In einigen Naturschutzgebieten wird die Landschaft gezielt durch Beweidung mit Schafen, Ziegen oder anderen Tieren gepflegt. Diese Maßnahme ist besonders in Gebieten mit Heide- oder Magerrasenvegetation von zentraler Bedeutung, da sie das Ökosystem auf natürliche Weise erhält und die Artenvielfalt fördert.
Heideflächen und offene Magerrasen entstehen und bleiben nur durch regelmäßige Nutzung offen. Ohne Beweidung würden sich Gräser und Sträucher ungehindert ausbreiten, wodurch die Heide langsam zuwächst und seltene Pflanzen sowie spezialisierte Tierarten verdrängt werden. Durch das Weiden wird die Vegetation kurz gehalten, offene Flächen bleiben erhalten und Licht gelangt zum Boden – die Voraussetzung für viele spezialisierte Arten wie Insekten, Vögel und seltene Kräuter.

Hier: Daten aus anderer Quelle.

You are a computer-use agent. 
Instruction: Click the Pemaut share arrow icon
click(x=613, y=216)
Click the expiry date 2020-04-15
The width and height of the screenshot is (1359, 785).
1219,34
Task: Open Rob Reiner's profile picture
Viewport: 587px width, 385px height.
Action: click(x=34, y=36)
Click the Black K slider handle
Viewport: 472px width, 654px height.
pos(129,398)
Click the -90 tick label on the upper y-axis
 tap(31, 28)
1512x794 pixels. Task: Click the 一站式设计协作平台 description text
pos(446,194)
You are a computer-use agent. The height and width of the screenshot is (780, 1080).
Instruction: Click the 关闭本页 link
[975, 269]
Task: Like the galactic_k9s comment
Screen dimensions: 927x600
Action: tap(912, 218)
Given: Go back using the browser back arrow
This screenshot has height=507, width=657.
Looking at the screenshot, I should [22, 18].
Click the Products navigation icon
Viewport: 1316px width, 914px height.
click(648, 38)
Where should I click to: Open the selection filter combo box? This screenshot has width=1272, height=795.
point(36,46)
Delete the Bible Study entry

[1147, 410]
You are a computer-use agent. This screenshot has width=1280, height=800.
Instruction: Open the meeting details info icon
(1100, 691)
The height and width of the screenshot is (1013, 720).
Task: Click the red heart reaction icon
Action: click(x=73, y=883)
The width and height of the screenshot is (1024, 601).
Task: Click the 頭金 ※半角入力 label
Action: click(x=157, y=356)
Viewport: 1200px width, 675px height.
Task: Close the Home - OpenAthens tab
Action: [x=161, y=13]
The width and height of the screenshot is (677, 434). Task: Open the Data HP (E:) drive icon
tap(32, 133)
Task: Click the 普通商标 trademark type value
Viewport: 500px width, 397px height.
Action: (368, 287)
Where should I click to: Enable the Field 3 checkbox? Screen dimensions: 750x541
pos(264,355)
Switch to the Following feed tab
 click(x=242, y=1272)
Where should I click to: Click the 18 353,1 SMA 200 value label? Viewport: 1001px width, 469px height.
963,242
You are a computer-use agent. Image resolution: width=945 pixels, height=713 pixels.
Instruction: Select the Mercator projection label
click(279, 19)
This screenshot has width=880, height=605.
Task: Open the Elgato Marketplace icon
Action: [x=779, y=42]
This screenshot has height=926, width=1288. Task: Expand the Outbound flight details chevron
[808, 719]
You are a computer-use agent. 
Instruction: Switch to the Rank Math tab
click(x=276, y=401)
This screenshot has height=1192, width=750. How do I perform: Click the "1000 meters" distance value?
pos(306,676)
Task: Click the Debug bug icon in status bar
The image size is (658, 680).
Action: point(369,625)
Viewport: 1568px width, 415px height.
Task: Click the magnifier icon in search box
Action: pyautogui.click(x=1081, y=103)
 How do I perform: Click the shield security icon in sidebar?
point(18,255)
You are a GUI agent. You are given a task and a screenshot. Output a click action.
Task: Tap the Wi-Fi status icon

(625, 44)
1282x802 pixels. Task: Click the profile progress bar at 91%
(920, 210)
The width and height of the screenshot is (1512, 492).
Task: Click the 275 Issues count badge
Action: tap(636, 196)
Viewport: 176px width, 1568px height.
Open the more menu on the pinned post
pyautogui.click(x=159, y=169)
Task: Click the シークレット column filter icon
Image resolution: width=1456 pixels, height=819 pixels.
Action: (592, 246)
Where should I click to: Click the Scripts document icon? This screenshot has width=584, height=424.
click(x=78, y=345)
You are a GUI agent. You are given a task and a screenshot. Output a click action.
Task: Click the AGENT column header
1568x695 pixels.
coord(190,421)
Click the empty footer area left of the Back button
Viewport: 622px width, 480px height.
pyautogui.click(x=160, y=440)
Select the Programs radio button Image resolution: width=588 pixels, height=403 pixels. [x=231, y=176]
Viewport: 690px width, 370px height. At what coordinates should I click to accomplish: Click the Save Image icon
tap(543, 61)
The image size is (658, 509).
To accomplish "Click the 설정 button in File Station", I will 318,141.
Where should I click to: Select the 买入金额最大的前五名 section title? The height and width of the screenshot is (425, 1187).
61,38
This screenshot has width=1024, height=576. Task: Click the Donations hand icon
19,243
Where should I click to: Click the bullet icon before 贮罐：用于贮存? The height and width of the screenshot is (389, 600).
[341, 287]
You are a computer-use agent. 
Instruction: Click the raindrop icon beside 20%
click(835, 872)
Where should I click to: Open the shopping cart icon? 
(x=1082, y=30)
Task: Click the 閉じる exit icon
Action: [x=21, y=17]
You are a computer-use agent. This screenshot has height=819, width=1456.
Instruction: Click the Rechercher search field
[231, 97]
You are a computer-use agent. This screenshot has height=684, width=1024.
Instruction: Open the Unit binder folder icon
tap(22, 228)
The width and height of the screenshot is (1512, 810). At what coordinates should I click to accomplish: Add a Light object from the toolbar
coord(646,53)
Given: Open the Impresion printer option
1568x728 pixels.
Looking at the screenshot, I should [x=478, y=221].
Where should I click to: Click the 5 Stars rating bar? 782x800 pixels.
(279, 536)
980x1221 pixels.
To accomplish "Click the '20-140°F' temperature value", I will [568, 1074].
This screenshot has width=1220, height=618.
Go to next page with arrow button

Darüber hinaus trägt die Beweidung zur Nährstoffregulierung bei. Schafe und Ziegen fressen selektiv bestimmte Pflanzenarten, was die Dominanz schnell wachsender Arten reduziert und Platz für bedrohte Arten schafft. Gleichzeitig verhindert das Beweidungsmanagement die Ansammlung von organischem Material, das sonst die Bodenbedingungen verändern und die Artenvielfalt verringern würde.
Die Tiere selbst sind ein integraler Bestandteil des Ökosystems: Sie erzeugen Trittstellen und lichte Bereiche, die wichtige Mikrohabitate für Insekten und Kleintiere schaffen. Die Arbeit der Hütehunde sorgt dafür, dass die Herden gelenkt werden und die Beweidung gezielt an den notwendigen Stellen erfolgt. Die ausgebildeten Hunde nehmen ihre Pflichten sehr ernst und verteidigen im Ernstfall ihre Herden. Deshalb ist Vorsicht geboten und der Hund an die kurze Leine zu nehmen.
Beweidung ist somit eine bewährte, naturnahe Methode, um Lebensräume zu erhalten, die Biodiversität zu fördern und die natürliche Struktur von Landschaften langfristig zu sichern. Sie zeigt, dass Naturschutz nicht immer nur durch Verbote, sondern auch durch gezielte Nutzung und Pflege erfolgreich sein kann.